Would you go through the records below and copy each line with the string "depth"?

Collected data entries

● ● ● ● ● ● ●

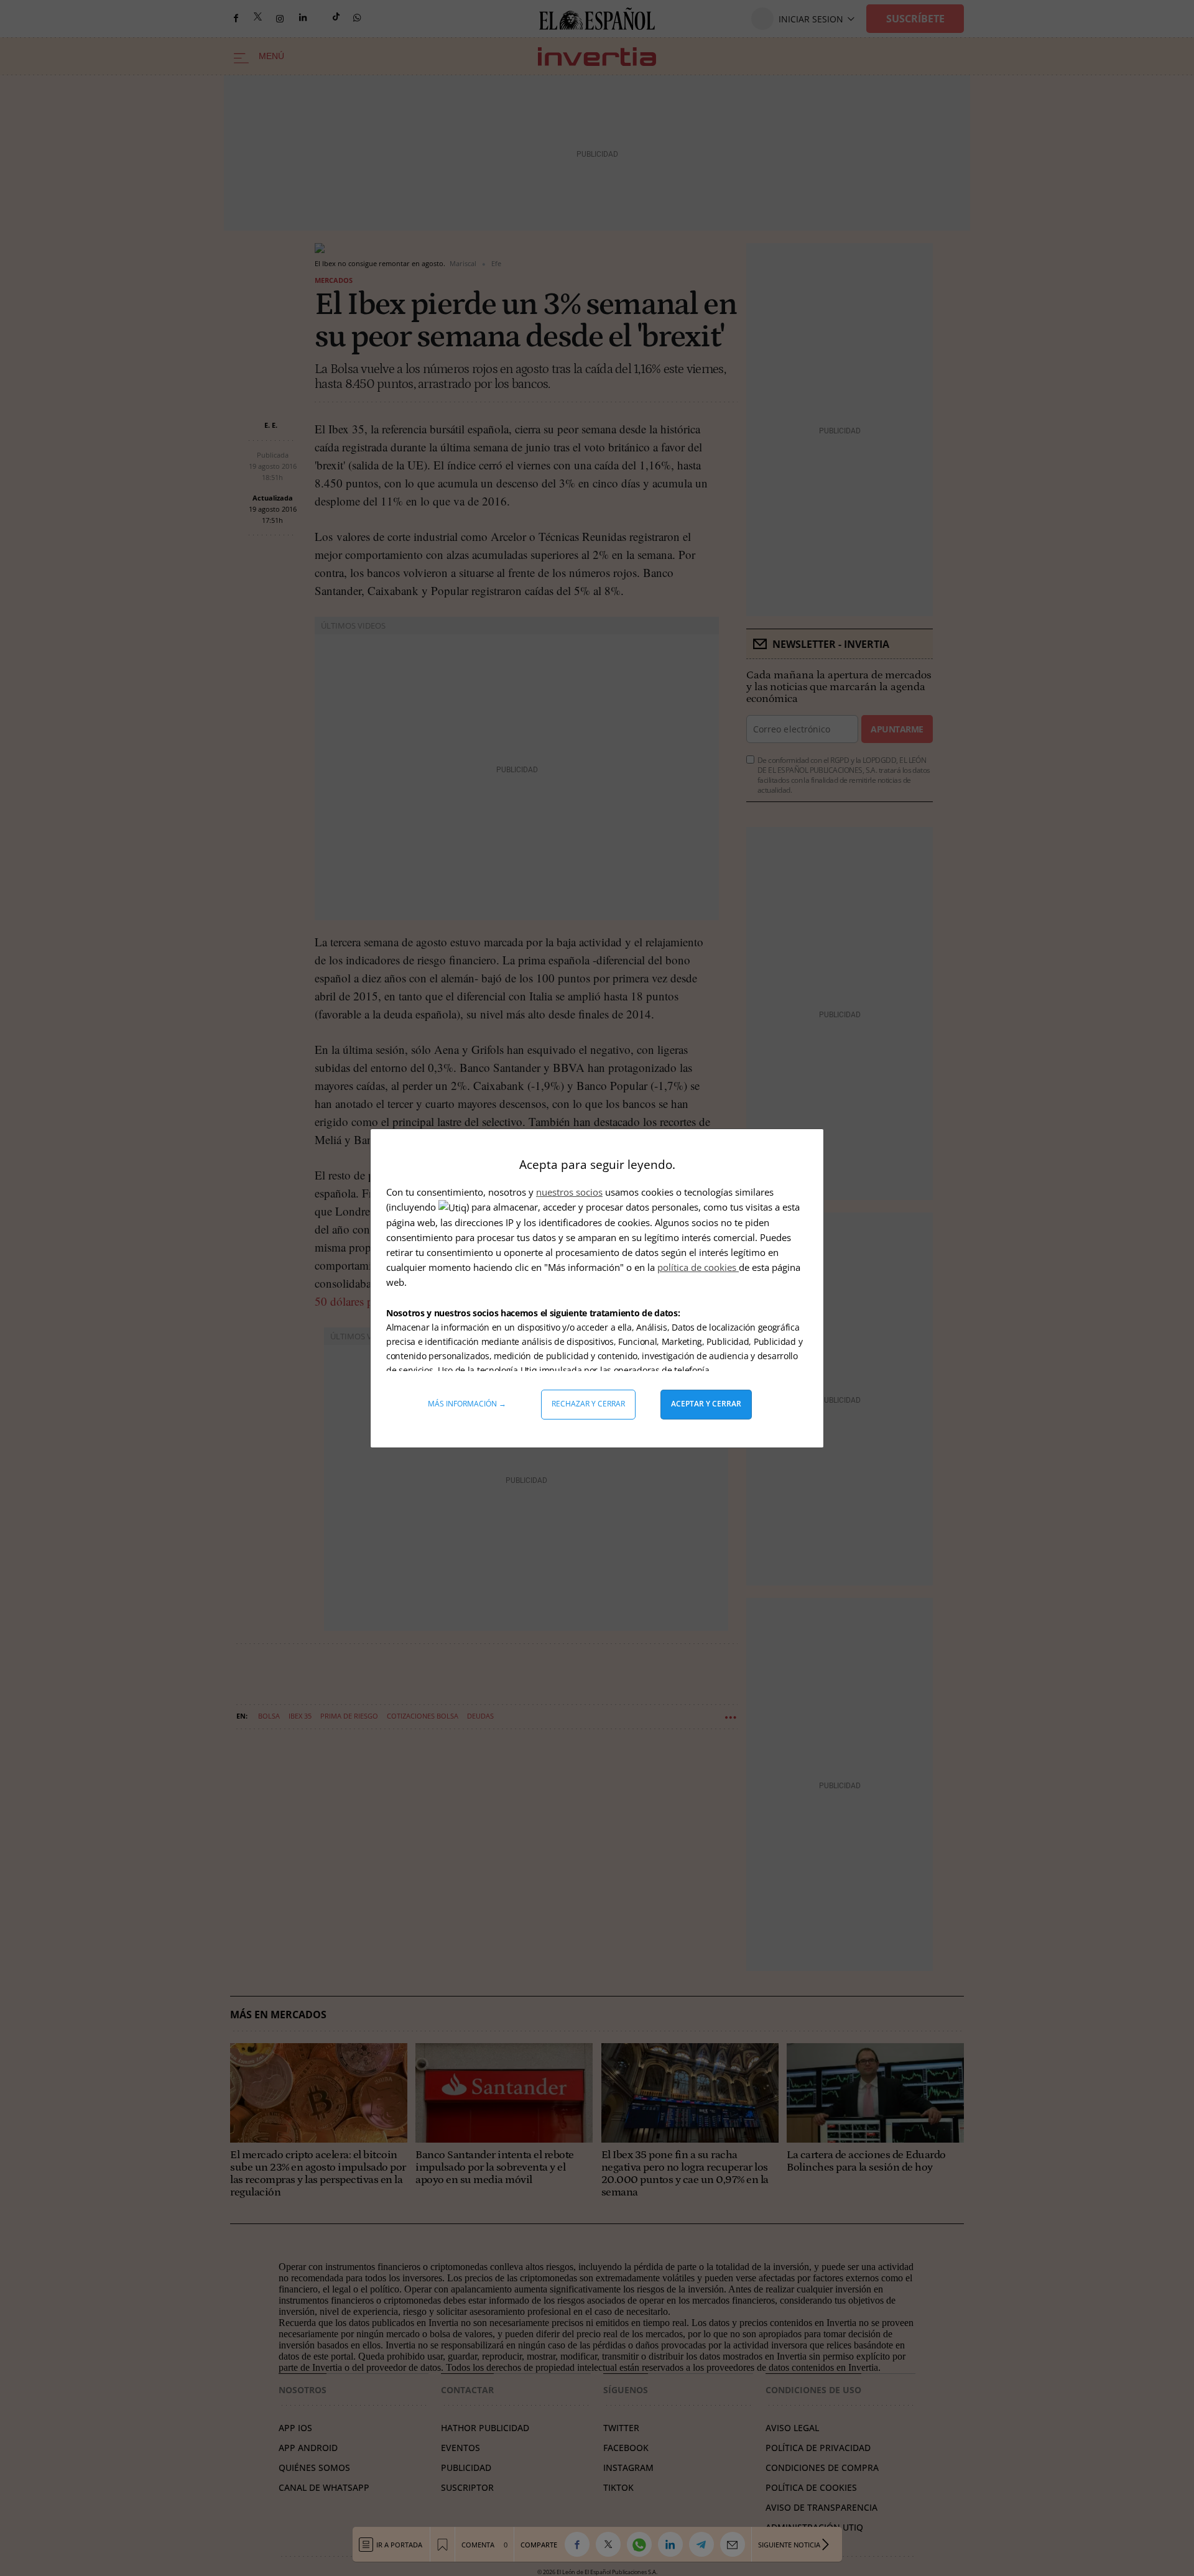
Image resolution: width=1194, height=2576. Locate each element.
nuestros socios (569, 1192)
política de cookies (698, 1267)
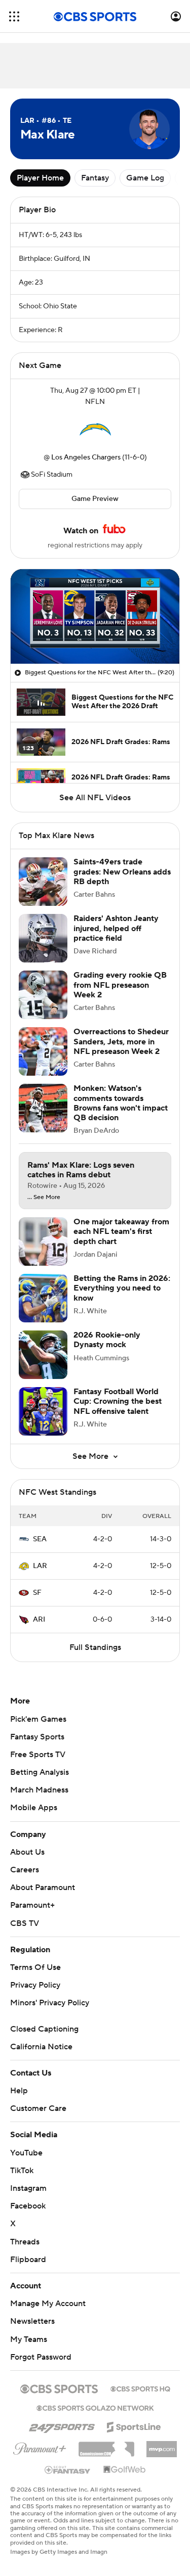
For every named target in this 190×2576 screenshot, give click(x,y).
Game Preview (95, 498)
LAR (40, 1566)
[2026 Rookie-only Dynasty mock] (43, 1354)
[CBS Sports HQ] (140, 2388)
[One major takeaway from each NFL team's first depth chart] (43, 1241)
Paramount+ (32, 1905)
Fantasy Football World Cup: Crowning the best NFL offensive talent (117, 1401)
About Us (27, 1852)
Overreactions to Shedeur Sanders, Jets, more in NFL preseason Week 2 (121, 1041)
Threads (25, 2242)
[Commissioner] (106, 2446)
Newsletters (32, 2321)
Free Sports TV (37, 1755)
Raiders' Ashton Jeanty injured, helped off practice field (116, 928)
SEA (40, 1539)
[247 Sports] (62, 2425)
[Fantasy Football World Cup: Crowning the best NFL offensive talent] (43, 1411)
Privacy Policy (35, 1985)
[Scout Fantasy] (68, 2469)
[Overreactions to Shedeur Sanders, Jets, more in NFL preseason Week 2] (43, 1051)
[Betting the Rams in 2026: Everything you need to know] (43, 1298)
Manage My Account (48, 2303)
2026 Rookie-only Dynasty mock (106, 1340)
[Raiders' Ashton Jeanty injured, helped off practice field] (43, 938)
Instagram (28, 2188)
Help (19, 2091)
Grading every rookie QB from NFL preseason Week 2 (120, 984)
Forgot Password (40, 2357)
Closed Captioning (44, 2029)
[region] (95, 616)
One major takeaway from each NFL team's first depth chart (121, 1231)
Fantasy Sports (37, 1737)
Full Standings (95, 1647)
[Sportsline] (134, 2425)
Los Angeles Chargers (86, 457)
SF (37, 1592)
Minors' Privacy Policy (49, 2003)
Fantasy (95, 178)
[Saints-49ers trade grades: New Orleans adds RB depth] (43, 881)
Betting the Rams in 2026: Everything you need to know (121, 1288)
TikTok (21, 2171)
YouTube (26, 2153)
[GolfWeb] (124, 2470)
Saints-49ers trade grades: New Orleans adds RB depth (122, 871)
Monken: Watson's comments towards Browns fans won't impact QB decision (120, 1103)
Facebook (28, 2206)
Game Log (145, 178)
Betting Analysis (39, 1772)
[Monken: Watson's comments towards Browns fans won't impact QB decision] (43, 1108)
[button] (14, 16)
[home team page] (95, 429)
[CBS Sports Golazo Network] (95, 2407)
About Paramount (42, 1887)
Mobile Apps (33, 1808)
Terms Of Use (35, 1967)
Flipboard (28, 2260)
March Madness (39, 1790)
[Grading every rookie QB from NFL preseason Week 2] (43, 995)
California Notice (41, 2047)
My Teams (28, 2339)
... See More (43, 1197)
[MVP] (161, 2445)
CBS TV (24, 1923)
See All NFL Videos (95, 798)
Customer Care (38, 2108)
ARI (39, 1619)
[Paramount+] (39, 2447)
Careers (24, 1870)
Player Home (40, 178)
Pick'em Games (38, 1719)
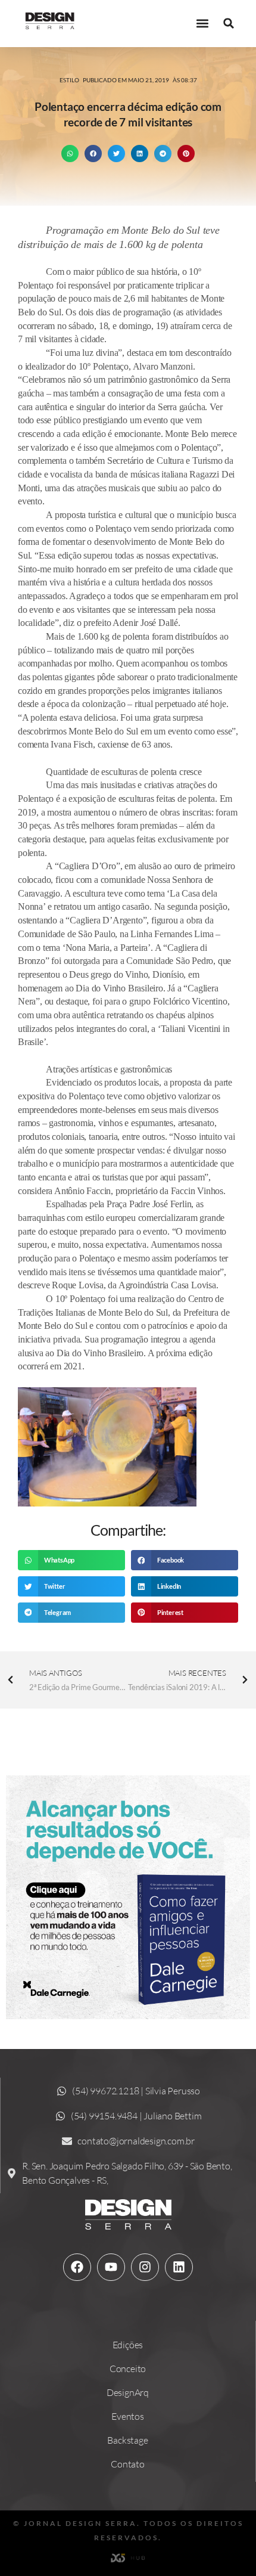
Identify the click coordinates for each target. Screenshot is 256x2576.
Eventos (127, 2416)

● ● ● ● ● ● ●

## EXERCISE SOLUTION:
[One major takeaway from each NFL team's first depth chart] (43, 1241)
One major takeaway from each NFL team's first depth chart (121, 1231)
[Saints-49ers trade grades: New Orleans adds RB depth] (43, 881)
Saints-49ers trade grades: New Orleans adds RB depth (122, 871)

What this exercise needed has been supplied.